• TEXT TO READ:
■ ■ ■ ■ ■

# West coast of Scotland wild camping spots



## clayton9 (Aug 16, 2006)

Hello,

I am going on holiday in a few weeks, I am planning on starting in Loch Lomand then wanting to travel north towards Applecross, wanting to stop at various places up the coast. Can anyone reccomend any places to stop, preferable on the coast. GPS if you have it.

Your help is greatly appriciated.

Thanks


----------



## CurlyBoy (Jan 13, 2008)

Too many to list, you will find lots, although the "no overnight parking " signs are quite common!!

curlyboy


----------



## jocie (Dec 24, 2006)

The "NO OVERNIGHT PARKING" signs in the remoter parts/laybys are primarily there to allow the police to move Gypsies/travellers on without having to go to court, or so I was told by the police when I asked a few years back. If you park sensibly, and do not start spreading awnings, chairs and such like about, and do not litter or dump waste, you will probably not have a problem. :


----------



## CurlyBoy (Jan 13, 2008)

jocie said:


> The "NO OVERNIGHT PARKING" signs in the remoter parts/laybys are primarily there to allow the police to move Gypsies/travellers on without having to go to court, or so I was told by the police when I asked a few years back. If you park sensibly, and do not start spreading awnings, chairs and such like about, and do not litter or dump waste, you will probably not have a problem. :


Yes that is what we have always understood :wink: :wink: as you say, providing you are not "camping" and don't outstay your welcome there shouldn't be a problem.

curlyboy


----------



## sallytrafic (Jan 17, 2006)

All the ones I stayed at in my coastal tour of Scotland can be found in the MHF database.

>my Blog on MHF<

>MHF Database search<


----------



## clodhopper2006 (Aug 13, 2006)

Scotland is blessed with thousands of good spots. You simply cant fail to find good places everywhere you go.

One peice of advice - don't go along the A82 north of Luss, the road is a nightmare to drive on with a motorhome due to it being narrow, full of bends and maniac coach drivers. You'll be a nervous wreck before you reach Crianlarich.


----------

■ ■ ■ ■ ■

• RECORDS SHOWN:
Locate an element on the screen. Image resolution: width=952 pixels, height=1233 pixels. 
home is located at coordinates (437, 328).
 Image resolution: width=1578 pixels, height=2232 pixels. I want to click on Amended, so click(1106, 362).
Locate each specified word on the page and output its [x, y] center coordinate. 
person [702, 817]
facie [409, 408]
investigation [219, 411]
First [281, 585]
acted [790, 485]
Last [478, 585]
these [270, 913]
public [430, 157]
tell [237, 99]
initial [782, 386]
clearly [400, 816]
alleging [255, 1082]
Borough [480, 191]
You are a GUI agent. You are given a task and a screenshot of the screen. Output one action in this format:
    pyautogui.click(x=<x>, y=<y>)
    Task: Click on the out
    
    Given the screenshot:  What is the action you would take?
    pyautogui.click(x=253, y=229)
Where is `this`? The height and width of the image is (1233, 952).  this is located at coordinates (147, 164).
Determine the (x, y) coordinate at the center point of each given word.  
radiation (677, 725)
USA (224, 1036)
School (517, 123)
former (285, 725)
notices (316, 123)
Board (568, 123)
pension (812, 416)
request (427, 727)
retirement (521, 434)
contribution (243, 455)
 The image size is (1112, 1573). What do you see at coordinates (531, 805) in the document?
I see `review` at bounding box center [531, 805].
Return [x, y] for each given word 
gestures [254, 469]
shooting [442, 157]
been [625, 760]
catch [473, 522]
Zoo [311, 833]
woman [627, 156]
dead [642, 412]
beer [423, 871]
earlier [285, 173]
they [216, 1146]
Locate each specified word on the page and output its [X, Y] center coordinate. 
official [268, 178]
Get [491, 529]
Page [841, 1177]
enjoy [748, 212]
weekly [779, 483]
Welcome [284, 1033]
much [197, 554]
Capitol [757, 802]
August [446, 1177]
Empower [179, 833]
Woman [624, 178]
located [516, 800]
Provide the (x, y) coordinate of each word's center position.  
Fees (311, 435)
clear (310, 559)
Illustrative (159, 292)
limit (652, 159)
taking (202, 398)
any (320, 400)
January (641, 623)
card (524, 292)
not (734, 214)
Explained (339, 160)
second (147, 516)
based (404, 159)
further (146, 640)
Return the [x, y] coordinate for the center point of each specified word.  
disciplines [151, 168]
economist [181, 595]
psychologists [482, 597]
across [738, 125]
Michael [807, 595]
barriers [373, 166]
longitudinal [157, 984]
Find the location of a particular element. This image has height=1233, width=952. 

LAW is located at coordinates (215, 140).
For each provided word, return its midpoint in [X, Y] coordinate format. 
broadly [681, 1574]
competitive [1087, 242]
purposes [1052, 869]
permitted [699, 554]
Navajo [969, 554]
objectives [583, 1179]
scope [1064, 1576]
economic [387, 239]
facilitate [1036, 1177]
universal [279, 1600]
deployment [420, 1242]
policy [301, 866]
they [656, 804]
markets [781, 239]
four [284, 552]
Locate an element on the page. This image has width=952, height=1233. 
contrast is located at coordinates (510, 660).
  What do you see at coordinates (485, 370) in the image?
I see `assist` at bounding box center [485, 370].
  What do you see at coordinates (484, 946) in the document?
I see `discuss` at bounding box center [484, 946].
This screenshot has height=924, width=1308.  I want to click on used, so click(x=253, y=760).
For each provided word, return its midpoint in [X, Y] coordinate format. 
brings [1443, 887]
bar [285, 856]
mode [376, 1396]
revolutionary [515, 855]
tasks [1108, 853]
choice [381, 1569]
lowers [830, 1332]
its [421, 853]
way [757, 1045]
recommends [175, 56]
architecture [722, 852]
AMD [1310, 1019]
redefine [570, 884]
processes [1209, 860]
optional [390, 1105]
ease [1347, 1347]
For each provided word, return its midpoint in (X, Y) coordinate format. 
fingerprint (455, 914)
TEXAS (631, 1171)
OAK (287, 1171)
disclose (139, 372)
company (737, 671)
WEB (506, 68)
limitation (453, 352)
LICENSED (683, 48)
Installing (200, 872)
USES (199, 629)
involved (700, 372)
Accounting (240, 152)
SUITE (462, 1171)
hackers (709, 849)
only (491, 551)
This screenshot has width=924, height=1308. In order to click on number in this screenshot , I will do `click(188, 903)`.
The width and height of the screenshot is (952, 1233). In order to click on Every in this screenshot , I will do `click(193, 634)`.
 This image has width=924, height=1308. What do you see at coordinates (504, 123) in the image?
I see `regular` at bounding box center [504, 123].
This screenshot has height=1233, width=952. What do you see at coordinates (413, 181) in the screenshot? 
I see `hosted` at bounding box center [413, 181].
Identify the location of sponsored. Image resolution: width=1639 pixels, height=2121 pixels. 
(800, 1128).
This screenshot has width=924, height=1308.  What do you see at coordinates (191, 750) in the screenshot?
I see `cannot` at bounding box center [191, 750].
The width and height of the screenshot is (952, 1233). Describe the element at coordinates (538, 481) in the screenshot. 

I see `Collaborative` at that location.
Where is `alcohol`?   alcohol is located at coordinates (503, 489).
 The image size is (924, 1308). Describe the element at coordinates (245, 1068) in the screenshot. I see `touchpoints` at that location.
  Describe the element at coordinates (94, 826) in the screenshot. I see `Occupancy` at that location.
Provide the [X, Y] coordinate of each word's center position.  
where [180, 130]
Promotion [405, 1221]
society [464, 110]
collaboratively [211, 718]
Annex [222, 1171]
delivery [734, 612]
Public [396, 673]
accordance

■ ■ ■ ■ ■

• YOUR INSTRUCTIONS:
Translate into French this sentence from the thread on wild camping spots in Scotland: "Scotland is blessed with thousands of good spots." The records were taken from a separate source.

• PROBLEM SOLUTION:
L'Écosse a la chance de compter des milliers de bons endroits.